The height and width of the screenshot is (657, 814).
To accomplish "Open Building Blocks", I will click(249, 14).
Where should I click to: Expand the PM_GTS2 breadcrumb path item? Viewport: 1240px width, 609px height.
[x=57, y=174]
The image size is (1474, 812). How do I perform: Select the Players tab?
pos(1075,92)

--

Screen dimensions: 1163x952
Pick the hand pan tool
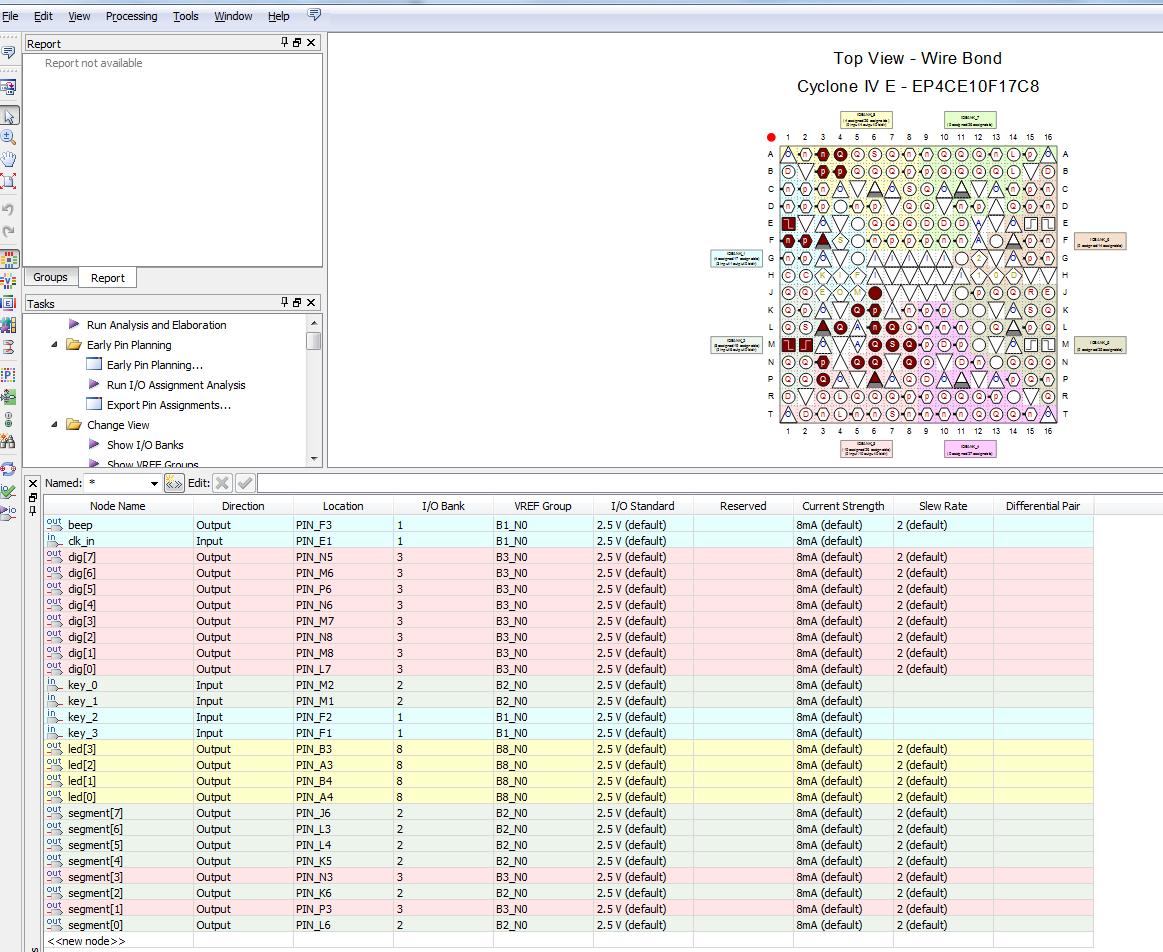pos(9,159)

==

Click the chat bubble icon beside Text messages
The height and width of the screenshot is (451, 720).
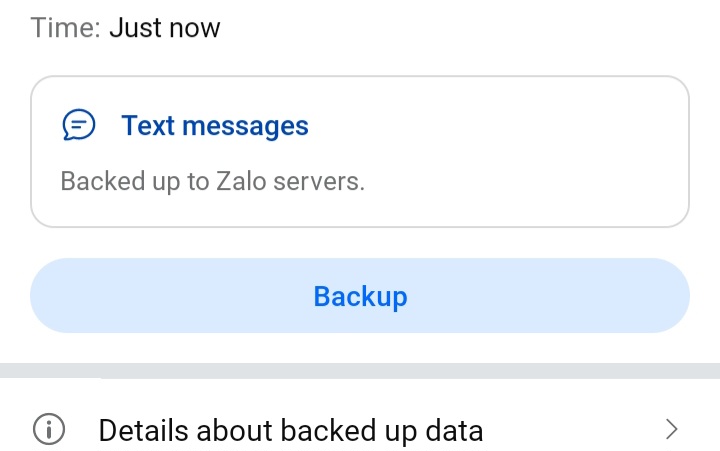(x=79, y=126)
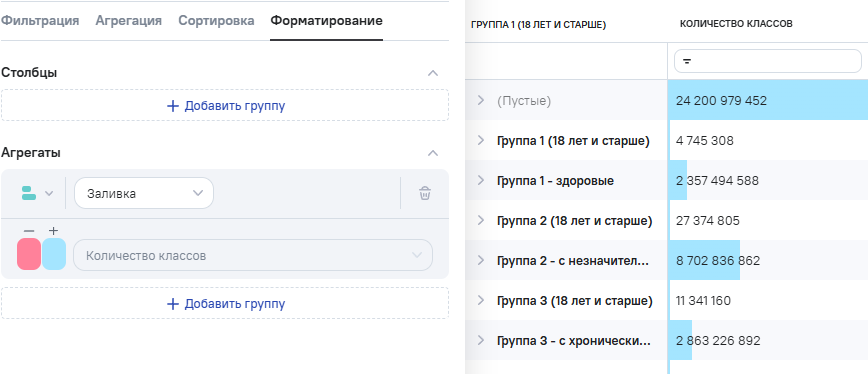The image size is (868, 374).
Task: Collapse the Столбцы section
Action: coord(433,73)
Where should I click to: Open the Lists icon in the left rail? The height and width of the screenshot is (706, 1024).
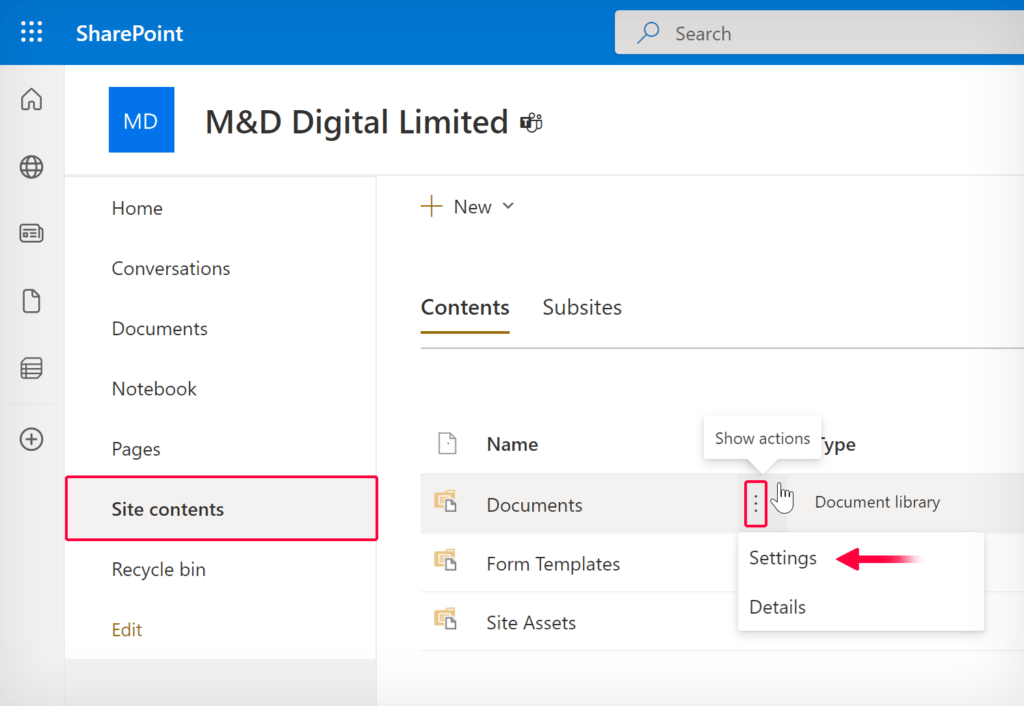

## Work instruction
Your answer is the exact run of lines above from the one with "The height and width of the screenshot is (451, 720)." through the one with "Where should I click to: Open", both ends included, minus any picture.

## Answer
The height and width of the screenshot is (451, 720).
(x=79, y=126)
The image size is (868, 374).
Task: Collapse the Столбцы section
Action: coord(433,73)
Where should I click to: Open the Lists icon in the left rail? The height and width of the screenshot is (706, 1024).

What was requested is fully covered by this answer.